◆ **Given entries**:
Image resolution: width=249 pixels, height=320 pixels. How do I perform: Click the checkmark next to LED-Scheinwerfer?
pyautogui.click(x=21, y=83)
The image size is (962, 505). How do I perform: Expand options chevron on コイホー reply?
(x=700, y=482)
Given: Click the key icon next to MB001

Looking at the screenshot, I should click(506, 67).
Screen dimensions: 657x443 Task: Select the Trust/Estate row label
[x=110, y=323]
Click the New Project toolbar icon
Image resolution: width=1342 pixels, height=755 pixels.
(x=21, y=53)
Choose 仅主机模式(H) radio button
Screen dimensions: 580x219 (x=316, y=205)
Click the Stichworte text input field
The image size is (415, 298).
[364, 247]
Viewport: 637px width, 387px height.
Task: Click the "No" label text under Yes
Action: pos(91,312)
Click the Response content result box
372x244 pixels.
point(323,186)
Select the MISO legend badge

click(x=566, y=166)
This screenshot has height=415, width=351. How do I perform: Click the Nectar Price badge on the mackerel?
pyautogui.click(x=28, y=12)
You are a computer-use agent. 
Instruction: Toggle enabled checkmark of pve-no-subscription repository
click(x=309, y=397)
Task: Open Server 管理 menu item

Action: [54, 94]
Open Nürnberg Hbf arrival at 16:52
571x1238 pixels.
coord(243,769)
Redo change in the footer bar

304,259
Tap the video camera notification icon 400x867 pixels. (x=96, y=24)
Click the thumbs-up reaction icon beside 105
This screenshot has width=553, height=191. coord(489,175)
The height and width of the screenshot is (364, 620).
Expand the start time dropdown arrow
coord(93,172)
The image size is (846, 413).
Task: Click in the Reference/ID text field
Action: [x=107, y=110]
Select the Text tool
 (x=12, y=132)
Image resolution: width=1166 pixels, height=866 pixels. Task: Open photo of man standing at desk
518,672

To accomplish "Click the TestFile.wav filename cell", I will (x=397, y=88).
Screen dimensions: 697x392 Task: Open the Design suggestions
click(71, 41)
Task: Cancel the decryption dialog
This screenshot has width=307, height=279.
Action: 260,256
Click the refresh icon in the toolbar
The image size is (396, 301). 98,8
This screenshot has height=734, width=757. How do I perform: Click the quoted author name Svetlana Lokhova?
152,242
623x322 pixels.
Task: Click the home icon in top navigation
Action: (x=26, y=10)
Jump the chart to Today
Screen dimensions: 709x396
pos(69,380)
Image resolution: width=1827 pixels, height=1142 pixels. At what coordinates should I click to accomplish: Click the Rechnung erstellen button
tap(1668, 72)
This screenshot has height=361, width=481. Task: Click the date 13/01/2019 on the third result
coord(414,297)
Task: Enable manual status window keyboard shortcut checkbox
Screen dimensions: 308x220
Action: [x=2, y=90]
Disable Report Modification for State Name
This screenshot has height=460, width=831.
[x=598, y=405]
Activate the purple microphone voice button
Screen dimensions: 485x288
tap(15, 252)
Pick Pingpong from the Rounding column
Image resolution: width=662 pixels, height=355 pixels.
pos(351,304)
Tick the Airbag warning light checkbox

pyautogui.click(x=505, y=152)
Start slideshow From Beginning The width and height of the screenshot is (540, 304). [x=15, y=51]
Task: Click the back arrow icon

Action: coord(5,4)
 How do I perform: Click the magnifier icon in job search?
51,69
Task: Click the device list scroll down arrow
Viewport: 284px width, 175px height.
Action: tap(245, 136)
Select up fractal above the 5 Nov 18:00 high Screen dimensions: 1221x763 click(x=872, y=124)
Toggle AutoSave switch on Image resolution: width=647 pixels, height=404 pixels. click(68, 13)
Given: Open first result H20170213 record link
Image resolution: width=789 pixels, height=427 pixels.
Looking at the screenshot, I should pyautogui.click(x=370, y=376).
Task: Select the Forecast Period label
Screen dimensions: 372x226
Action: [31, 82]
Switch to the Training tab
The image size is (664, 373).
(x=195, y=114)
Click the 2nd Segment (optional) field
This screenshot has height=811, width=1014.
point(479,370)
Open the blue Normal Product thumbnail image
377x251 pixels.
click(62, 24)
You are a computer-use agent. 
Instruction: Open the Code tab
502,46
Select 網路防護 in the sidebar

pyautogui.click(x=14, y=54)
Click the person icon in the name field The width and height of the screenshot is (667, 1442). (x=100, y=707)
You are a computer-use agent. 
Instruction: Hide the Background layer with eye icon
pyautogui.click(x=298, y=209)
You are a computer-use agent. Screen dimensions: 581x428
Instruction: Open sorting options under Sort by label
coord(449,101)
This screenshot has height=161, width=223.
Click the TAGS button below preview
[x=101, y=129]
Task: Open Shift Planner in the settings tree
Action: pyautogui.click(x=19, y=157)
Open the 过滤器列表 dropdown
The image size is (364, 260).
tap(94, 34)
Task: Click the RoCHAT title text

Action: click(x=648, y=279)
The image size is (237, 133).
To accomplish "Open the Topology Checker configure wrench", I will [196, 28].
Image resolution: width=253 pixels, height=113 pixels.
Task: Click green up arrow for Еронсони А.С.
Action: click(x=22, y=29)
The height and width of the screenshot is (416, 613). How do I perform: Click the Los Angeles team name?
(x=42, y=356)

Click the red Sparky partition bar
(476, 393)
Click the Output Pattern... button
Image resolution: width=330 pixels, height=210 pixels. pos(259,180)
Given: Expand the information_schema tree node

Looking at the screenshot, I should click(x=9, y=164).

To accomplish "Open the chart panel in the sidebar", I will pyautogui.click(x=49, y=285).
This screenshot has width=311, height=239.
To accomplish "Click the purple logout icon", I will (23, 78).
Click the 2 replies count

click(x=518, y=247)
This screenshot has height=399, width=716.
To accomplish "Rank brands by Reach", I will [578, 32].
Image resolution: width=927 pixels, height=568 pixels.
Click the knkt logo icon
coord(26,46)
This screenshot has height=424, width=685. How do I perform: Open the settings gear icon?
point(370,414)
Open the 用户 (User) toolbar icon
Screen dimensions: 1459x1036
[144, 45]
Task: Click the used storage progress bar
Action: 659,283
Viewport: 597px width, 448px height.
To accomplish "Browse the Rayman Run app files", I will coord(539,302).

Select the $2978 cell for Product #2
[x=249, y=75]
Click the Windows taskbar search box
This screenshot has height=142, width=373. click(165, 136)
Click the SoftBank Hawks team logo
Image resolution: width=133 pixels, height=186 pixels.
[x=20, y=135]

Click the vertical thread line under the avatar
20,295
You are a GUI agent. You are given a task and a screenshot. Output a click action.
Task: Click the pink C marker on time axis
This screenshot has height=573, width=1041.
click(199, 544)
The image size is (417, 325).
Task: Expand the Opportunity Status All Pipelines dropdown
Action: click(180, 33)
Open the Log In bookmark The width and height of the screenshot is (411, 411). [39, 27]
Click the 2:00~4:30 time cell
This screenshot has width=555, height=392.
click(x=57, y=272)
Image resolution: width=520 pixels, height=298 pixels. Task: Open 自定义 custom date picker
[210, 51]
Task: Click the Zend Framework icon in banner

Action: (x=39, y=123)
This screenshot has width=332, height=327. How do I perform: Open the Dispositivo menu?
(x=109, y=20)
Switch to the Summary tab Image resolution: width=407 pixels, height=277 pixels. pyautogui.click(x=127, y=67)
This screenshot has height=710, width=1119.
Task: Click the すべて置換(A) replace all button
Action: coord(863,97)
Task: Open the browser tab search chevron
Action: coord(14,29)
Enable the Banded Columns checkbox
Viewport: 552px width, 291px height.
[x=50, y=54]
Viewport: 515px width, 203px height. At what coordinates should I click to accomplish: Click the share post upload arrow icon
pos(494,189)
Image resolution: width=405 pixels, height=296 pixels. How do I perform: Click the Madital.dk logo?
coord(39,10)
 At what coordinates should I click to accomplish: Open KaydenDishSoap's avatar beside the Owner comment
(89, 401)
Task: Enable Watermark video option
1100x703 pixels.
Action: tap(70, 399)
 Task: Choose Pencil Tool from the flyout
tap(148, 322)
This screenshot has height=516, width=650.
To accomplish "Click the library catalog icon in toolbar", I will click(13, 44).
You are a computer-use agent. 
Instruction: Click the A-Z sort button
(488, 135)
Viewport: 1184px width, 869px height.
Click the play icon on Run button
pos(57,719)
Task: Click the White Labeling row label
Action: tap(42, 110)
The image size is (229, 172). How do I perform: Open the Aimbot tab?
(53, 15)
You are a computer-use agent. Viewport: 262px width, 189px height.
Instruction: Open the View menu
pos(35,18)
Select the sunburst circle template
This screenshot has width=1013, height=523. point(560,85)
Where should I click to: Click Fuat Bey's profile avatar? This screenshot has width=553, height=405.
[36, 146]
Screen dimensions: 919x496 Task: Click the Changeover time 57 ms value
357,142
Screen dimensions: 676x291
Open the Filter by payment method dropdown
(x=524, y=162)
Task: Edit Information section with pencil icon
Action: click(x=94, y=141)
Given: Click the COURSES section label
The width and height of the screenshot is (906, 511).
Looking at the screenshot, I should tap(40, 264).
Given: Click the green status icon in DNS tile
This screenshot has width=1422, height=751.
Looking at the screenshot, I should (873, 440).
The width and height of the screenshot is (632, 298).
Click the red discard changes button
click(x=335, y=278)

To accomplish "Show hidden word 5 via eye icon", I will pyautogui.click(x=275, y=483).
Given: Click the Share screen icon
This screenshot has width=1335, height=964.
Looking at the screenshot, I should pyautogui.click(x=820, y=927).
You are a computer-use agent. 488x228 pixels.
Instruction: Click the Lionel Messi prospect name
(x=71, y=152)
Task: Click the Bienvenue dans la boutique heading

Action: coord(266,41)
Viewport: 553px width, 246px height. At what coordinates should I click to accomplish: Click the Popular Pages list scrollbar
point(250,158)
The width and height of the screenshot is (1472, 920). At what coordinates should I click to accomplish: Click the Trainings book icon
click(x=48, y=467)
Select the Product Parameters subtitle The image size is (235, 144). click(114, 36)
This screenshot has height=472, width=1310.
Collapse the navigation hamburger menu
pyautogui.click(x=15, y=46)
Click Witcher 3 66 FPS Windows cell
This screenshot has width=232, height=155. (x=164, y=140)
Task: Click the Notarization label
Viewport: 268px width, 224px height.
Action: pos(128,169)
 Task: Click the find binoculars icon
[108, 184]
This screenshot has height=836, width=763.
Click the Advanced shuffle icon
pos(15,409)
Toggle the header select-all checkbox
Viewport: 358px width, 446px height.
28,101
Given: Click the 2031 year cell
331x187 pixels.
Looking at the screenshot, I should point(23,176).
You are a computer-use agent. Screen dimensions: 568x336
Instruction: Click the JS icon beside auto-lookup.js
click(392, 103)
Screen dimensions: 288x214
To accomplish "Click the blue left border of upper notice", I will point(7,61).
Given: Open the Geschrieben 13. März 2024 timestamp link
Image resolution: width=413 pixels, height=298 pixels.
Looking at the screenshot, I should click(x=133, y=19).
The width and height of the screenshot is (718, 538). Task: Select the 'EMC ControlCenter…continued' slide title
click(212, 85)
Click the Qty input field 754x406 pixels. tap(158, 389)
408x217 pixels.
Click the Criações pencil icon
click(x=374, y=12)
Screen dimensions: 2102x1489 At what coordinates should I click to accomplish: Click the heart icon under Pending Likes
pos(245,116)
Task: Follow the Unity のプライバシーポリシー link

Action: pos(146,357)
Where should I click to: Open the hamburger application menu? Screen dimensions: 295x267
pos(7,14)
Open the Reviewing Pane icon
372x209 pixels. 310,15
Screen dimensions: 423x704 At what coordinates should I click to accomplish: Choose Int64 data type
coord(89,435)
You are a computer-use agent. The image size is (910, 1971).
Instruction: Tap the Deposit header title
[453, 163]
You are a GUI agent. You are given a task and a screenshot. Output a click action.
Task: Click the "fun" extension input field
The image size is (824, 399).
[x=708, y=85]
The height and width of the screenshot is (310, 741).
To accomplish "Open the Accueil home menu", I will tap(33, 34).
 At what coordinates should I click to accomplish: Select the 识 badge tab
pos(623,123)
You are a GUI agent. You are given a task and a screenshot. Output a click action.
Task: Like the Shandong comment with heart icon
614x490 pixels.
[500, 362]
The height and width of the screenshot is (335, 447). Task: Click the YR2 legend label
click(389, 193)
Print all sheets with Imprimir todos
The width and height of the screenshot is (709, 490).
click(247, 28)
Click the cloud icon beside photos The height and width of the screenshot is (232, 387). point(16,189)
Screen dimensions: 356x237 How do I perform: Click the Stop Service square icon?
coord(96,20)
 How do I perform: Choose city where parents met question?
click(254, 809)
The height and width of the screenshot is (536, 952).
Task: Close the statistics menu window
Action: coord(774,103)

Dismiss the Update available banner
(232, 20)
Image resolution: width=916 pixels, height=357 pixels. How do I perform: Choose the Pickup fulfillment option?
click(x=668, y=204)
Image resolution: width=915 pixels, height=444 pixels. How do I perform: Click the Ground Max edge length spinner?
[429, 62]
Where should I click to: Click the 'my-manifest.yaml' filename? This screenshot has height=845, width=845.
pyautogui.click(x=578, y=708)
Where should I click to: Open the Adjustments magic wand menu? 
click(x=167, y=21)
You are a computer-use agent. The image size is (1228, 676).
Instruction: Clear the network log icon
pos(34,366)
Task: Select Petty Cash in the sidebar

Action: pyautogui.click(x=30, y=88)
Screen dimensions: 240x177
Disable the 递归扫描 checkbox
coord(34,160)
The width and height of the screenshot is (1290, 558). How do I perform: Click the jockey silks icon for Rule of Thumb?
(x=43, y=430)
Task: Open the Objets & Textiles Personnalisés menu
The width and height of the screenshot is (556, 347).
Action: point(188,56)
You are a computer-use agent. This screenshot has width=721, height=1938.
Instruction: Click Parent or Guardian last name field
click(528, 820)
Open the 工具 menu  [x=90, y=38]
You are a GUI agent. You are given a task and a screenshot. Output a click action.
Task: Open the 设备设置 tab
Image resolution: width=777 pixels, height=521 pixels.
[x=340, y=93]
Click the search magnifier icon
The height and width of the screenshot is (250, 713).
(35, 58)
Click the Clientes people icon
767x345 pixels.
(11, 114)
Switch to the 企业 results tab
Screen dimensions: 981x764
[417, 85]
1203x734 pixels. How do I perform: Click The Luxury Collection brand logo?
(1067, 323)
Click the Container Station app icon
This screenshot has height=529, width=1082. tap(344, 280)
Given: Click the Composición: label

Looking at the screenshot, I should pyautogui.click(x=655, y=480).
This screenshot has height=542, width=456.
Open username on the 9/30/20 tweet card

◆ **What the task requires**: Within the material above, how many lines contain "computer"? Only the number should be given.

◆ **Answer space**: 11